Received 20 August 2016; Accepted 27 November 2016

Academic Editor: Ajayan Vinu

Copyright © 2016 Chaiyot Tangsathitkulchai et al. This is an open access article distributed under the Creative Commons Attribution License, which permits unrestricted use, distribution, and reproduction in any medium, provided the original work is properly cited.

Abstract

The uptake data of CO2 adsorption at 273 K by coconut shell chars prepared at various carbonization temperatures from 250 to 550°C were used for characterizing pore texture of chars as well as the analysis of CO2 adsorption kinetics.

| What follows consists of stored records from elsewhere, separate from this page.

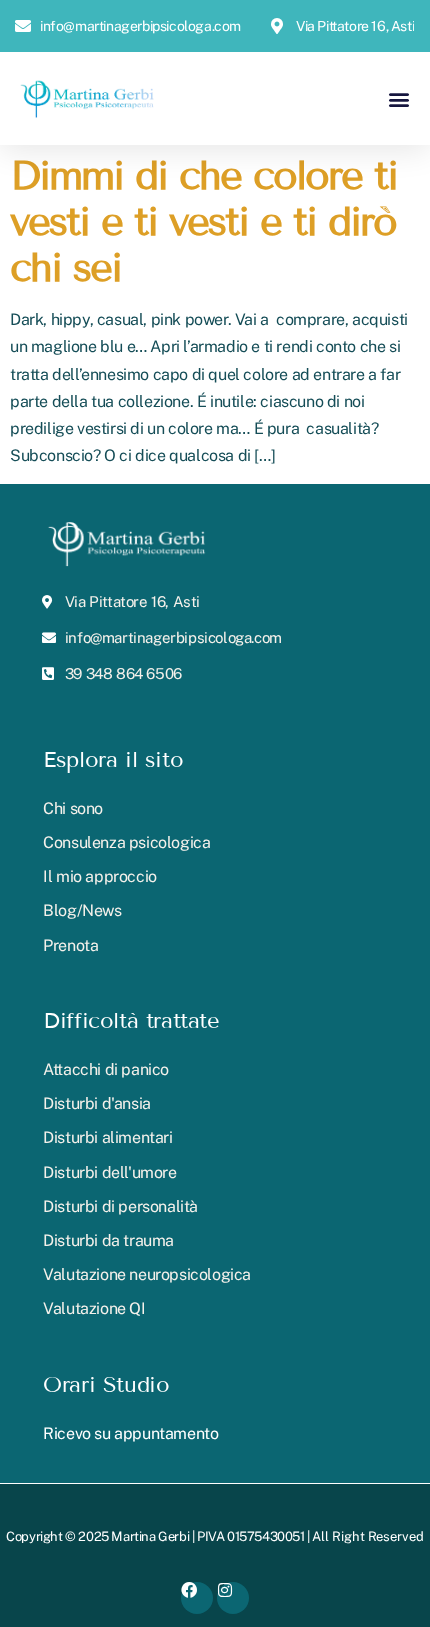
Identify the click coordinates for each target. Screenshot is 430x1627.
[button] (398, 98)
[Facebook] (197, 1598)
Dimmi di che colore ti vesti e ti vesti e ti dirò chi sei (203, 221)
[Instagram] (233, 1598)
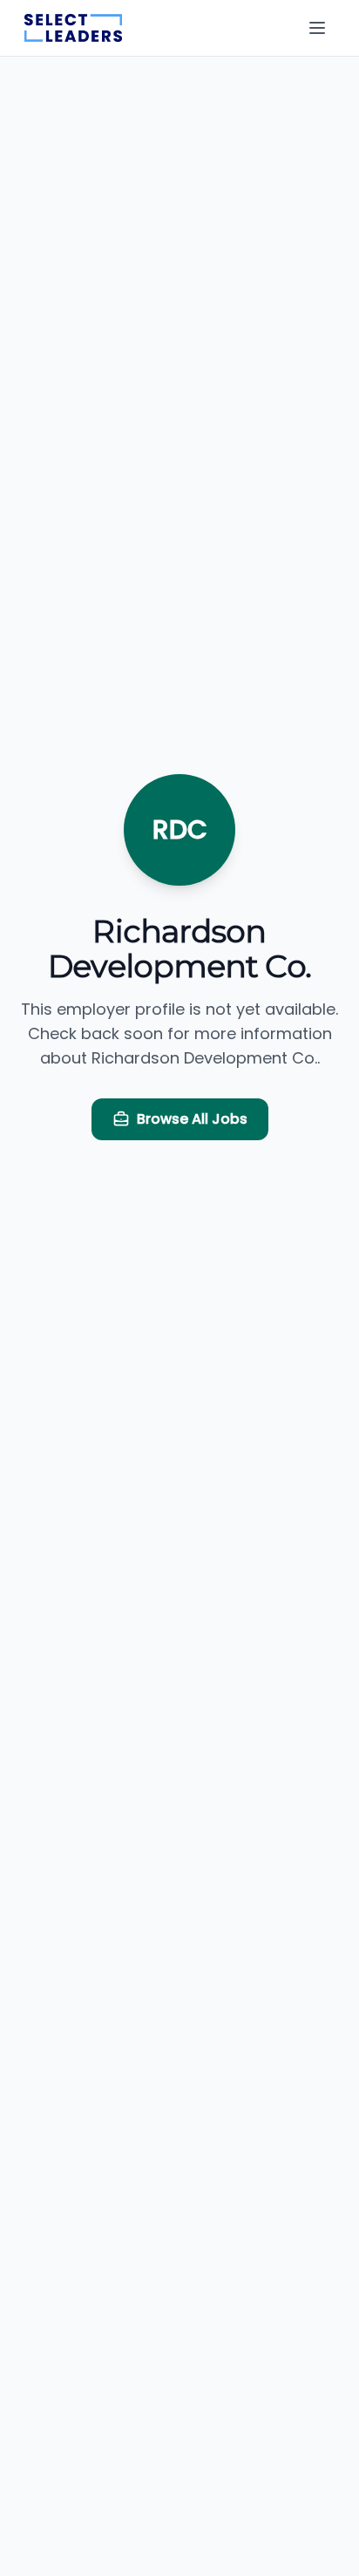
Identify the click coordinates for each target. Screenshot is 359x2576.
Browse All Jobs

The equilibrium isotherms were used to determine the porous texture of chars, employing the DR equation and GCMC simulation. It was found that all the test chars contain micropores of a size range from 0.8 to 2.2 nm with the pore size distribution becoming wider for char prepared at a higher carbonization temperature. Porous properties of chars, including surface area, total pore volume, and the average pore size, appear to increase with an increasing carbonization temperature. The analysis of CO2 uptake during the transient measurement of isotherms revealed that the kinetics of CO2 adsorption is governed by the internal diffusional transport of the adsorptive molecules. The effective pore diffusivity characterizing this transport process increases with increasing CO2 loading and passes through a maximum at a certain loading. This maximum pore diffusivity shifts to a higher value as the carbonization temperature is increased. A semiempirical equation was developed to correlate the effective pore diffusivity of CO2 with the equilibrium adsorption loading and its predictive capability is satisfactory.